Task objective —
Rewrite the part of the listing that opens with the line containing "At what coordinates" and closes with the line containing "point(261,480)", changing "Uniform sheeting" to "Table linen" and leaving everything else unchanged.

Listed entries —
—————

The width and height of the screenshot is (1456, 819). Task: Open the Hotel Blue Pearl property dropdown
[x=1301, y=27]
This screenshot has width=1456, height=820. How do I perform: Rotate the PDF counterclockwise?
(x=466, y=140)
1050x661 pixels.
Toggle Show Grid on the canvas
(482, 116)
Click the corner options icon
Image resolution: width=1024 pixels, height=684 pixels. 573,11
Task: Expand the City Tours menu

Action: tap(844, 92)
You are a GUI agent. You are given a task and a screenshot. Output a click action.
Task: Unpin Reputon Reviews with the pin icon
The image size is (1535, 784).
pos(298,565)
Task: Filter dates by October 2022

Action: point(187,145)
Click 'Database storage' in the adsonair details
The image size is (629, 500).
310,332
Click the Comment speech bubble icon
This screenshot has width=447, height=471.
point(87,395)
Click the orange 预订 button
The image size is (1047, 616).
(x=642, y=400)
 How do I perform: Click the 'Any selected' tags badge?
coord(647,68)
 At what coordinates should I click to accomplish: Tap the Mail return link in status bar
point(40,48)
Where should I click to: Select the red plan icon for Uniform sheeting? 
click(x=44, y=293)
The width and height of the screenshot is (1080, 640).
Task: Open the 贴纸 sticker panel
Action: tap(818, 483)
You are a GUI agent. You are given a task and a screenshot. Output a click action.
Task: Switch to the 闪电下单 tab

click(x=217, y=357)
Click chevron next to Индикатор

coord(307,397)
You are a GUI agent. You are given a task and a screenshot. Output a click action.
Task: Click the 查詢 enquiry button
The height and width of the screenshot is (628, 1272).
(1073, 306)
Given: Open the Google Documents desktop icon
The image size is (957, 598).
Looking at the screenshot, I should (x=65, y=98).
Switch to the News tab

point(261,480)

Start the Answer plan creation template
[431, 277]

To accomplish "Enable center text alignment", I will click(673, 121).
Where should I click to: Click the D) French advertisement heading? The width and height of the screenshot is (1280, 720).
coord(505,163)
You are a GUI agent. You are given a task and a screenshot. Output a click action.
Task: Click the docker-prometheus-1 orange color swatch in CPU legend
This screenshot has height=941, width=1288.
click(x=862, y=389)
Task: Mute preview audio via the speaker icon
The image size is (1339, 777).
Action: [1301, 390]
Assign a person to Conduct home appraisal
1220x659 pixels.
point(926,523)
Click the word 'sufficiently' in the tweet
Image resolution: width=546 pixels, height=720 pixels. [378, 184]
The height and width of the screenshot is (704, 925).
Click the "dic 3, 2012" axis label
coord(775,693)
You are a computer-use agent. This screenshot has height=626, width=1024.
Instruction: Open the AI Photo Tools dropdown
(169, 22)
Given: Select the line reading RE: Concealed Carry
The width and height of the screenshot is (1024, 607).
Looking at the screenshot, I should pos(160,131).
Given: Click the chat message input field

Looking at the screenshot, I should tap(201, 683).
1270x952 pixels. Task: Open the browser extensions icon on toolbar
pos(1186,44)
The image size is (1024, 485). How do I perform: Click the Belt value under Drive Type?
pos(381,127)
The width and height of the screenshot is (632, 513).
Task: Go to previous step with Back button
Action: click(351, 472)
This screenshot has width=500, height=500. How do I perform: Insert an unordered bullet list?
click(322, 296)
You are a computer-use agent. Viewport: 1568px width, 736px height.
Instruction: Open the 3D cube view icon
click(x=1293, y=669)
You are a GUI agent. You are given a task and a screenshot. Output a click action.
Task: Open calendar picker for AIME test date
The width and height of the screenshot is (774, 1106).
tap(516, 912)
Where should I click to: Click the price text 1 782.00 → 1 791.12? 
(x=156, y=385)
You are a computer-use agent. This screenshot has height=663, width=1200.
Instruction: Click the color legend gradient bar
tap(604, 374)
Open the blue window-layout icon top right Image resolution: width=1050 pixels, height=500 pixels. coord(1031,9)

—————

Final answer —
 At what coordinates should I click to accomplish: Tap the Mail return link in status bar
point(40,48)
Where should I click to: Select the red plan icon for Table linen? 
click(x=44, y=293)
The width and height of the screenshot is (1080, 640).
Task: Open the 贴纸 sticker panel
Action: tap(818, 483)
You are a GUI agent. You are given a task and a screenshot. Output a click action.
Task: Switch to the 闪电下单 tab

click(x=217, y=357)
Click chevron next to Индикатор

coord(307,397)
You are a GUI agent. You are given a task and a screenshot. Output a click action.
Task: Click the 查詢 enquiry button
The height and width of the screenshot is (628, 1272).
(1073, 306)
Given: Open the Google Documents desktop icon
The image size is (957, 598).
Looking at the screenshot, I should (x=65, y=98).
Switch to the News tab

point(261,480)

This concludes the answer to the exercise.